> [TASK ITEM]: Check the listing below for lines with the word "chevron" and say how many there are, with nothing but the number.

> [GIVEN DATA]:

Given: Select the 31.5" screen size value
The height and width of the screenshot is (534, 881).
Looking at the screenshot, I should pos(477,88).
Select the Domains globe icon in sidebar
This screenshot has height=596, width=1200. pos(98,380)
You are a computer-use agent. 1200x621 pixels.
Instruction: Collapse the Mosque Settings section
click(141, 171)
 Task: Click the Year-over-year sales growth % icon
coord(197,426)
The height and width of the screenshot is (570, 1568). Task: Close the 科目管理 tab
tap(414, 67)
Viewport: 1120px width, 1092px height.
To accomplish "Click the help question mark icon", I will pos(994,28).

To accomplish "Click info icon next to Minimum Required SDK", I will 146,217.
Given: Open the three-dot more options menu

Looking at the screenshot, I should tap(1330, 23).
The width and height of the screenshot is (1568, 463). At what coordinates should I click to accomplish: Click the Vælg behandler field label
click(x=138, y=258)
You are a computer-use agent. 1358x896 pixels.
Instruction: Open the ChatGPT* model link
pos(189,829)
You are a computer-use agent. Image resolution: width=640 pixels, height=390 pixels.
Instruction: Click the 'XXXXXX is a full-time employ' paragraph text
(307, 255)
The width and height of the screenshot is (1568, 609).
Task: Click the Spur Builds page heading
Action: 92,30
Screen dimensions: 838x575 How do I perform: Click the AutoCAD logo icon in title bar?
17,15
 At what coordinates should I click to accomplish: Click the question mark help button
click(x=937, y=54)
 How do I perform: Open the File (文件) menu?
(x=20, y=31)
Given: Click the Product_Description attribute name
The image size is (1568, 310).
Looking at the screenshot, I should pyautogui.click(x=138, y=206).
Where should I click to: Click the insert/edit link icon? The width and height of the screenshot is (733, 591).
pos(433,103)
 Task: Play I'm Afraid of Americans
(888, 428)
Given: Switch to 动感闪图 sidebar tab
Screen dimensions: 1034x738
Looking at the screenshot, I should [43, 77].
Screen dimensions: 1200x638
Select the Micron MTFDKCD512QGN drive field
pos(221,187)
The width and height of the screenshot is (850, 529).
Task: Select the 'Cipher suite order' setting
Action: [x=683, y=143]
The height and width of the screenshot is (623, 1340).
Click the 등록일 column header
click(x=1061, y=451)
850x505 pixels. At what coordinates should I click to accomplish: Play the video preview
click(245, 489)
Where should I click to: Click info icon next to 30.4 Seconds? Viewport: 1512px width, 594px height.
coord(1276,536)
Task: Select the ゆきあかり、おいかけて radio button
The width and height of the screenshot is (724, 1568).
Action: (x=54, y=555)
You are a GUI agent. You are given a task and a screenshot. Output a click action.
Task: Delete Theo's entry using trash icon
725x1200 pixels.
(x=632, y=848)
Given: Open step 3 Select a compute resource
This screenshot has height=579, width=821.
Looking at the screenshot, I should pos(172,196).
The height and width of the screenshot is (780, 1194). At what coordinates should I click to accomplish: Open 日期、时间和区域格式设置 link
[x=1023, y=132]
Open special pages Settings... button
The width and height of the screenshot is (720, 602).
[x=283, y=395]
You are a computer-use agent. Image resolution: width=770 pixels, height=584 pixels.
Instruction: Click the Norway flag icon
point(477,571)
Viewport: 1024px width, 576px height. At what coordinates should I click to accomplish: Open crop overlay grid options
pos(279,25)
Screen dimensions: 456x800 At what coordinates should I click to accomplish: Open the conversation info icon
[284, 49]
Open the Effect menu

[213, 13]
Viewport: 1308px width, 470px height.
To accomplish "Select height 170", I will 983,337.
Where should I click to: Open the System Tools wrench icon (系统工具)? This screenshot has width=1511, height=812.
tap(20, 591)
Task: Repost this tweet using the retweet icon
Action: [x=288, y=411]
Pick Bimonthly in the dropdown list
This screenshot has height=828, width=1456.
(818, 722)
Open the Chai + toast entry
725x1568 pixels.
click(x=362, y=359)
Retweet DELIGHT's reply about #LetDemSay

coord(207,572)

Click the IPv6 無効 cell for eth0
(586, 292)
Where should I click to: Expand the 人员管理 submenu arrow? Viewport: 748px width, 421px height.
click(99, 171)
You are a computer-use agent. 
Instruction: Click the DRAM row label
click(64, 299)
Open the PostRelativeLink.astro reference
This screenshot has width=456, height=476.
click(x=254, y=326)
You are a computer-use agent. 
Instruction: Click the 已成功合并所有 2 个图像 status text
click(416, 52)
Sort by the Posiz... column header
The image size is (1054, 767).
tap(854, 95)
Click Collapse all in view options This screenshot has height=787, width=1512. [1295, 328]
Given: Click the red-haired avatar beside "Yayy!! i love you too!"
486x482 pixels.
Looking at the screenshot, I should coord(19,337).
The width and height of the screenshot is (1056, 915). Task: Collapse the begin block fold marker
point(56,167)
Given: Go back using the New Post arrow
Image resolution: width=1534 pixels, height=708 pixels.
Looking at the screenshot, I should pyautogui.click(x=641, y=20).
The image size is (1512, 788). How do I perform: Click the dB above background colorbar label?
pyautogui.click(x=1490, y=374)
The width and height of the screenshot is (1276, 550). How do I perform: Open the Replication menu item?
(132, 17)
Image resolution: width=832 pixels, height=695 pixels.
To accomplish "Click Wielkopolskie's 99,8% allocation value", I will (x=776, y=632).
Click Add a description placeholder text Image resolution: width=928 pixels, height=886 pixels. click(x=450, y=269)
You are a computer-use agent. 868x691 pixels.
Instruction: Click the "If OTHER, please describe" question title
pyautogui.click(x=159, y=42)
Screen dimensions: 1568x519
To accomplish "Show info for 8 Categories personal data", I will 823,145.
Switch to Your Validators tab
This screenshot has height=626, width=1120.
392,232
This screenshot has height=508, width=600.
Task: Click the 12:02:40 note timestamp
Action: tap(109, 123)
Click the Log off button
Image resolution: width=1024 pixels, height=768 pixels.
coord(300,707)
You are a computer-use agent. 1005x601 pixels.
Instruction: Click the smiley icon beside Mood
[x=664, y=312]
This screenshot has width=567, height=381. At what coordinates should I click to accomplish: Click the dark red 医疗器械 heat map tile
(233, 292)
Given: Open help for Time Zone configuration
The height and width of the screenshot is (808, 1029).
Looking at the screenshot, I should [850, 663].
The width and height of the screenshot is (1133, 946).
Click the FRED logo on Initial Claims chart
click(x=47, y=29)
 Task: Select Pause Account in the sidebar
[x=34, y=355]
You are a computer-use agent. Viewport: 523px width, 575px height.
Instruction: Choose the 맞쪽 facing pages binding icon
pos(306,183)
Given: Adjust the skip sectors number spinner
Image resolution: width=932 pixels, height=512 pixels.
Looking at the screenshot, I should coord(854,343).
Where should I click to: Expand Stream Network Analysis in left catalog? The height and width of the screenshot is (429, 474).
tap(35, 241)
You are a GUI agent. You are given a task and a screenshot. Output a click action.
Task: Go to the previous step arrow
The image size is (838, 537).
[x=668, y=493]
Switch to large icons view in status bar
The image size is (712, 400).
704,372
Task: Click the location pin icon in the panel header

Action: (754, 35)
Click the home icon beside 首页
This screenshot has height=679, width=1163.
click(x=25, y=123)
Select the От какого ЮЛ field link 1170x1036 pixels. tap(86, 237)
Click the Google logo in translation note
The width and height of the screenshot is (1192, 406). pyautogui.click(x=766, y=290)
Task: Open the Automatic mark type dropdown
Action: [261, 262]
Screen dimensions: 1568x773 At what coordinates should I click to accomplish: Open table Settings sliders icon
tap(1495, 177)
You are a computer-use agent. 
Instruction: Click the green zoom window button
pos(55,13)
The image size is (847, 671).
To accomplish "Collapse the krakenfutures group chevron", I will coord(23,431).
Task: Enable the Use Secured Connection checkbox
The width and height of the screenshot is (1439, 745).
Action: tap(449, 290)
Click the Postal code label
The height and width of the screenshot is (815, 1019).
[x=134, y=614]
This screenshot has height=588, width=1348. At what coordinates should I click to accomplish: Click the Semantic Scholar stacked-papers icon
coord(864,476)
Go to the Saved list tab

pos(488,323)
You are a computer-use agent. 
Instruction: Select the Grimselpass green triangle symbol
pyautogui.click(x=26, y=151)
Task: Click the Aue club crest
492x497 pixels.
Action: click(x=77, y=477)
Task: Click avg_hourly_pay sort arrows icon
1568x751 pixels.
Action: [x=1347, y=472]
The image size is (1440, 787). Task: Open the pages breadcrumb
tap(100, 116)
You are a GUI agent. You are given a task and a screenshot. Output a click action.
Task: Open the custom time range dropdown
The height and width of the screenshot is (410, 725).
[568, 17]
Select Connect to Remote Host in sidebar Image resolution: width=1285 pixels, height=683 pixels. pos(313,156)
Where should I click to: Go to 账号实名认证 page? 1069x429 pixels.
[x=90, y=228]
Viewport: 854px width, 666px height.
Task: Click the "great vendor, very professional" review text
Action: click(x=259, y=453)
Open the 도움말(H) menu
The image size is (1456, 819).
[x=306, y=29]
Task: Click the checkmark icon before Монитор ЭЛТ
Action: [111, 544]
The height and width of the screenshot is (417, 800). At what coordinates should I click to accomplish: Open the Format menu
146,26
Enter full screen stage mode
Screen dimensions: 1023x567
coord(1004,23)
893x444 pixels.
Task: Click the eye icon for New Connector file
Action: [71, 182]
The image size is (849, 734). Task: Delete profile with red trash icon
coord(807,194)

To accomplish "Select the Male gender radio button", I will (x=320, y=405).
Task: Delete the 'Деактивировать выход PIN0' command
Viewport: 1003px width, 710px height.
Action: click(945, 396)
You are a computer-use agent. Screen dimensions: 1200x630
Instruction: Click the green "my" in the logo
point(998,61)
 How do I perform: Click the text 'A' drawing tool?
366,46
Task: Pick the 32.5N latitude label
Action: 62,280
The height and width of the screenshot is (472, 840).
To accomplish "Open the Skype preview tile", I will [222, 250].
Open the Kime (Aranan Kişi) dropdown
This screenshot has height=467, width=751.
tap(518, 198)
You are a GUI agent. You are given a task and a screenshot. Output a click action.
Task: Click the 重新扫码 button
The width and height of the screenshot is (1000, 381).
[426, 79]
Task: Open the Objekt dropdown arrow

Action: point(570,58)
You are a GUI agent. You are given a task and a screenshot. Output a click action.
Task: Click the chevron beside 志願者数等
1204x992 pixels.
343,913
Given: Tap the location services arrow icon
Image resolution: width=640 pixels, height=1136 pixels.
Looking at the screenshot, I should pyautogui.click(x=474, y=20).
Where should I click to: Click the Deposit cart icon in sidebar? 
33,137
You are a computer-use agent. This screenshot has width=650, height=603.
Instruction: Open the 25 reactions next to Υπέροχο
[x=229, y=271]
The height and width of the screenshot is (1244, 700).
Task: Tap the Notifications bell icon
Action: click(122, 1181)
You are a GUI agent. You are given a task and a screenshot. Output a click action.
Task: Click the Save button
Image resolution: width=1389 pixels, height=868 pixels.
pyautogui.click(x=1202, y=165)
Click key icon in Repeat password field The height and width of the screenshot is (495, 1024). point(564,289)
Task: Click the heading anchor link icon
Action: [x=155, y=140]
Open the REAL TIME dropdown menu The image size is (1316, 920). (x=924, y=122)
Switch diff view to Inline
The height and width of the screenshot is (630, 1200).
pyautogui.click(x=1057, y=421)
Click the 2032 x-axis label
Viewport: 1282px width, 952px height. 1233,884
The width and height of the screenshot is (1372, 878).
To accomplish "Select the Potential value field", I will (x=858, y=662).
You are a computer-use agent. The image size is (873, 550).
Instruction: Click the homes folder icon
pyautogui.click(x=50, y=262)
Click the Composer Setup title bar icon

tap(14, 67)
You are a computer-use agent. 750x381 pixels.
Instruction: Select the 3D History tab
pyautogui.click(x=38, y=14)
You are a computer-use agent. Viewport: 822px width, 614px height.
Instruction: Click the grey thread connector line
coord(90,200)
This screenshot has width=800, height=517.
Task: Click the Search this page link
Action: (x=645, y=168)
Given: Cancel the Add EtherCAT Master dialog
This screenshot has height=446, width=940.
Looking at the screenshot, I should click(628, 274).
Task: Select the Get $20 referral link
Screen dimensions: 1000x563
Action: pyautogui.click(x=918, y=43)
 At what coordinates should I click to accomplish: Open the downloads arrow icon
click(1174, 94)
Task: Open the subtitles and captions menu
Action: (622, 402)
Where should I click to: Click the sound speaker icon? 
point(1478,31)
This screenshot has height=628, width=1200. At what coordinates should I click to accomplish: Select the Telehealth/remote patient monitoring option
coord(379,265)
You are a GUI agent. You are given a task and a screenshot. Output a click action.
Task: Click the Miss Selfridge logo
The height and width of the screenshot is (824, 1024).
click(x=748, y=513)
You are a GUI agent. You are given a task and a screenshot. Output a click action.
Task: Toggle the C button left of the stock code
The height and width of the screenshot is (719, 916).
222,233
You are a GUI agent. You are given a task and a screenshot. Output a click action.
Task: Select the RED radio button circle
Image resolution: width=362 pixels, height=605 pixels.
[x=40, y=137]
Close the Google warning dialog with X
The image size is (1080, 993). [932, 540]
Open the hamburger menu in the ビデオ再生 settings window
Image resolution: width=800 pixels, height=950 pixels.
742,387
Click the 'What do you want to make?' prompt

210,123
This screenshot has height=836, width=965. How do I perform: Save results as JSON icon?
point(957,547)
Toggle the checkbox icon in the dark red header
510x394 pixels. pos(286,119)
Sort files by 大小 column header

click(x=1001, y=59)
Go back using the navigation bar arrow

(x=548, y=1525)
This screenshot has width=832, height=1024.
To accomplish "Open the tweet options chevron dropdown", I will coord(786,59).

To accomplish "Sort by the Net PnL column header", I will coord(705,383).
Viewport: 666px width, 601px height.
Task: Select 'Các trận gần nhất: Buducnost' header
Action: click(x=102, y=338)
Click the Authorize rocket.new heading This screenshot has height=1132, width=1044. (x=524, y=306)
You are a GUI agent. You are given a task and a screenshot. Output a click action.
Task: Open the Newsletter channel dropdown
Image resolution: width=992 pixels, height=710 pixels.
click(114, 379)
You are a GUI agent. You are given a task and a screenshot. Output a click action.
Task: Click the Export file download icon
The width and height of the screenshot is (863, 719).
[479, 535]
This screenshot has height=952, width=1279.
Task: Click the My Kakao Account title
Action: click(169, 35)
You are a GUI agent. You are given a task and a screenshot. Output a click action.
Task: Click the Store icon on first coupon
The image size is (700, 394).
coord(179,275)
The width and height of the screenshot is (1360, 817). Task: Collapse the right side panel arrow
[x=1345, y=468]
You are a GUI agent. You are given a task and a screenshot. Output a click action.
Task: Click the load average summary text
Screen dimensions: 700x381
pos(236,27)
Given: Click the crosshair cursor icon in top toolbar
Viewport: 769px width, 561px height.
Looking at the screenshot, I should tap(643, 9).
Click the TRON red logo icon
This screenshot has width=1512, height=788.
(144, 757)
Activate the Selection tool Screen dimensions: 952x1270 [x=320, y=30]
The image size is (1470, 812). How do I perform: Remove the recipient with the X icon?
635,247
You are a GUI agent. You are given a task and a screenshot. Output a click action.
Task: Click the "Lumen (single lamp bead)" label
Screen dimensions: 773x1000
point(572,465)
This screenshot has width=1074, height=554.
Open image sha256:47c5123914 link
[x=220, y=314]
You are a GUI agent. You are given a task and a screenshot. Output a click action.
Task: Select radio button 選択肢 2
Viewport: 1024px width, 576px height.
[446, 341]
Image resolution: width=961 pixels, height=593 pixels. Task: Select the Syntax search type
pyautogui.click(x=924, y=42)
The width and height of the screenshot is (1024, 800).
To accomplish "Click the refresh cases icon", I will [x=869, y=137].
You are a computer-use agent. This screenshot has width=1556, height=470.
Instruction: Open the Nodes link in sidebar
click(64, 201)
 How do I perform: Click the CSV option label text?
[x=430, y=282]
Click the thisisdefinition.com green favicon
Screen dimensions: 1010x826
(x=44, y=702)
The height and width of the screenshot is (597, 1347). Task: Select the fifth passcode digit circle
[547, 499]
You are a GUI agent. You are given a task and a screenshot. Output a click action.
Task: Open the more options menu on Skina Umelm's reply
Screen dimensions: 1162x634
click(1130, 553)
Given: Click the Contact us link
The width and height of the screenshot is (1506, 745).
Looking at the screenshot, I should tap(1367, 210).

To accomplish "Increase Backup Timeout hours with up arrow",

> [WRITTEN RESPONSE]: 3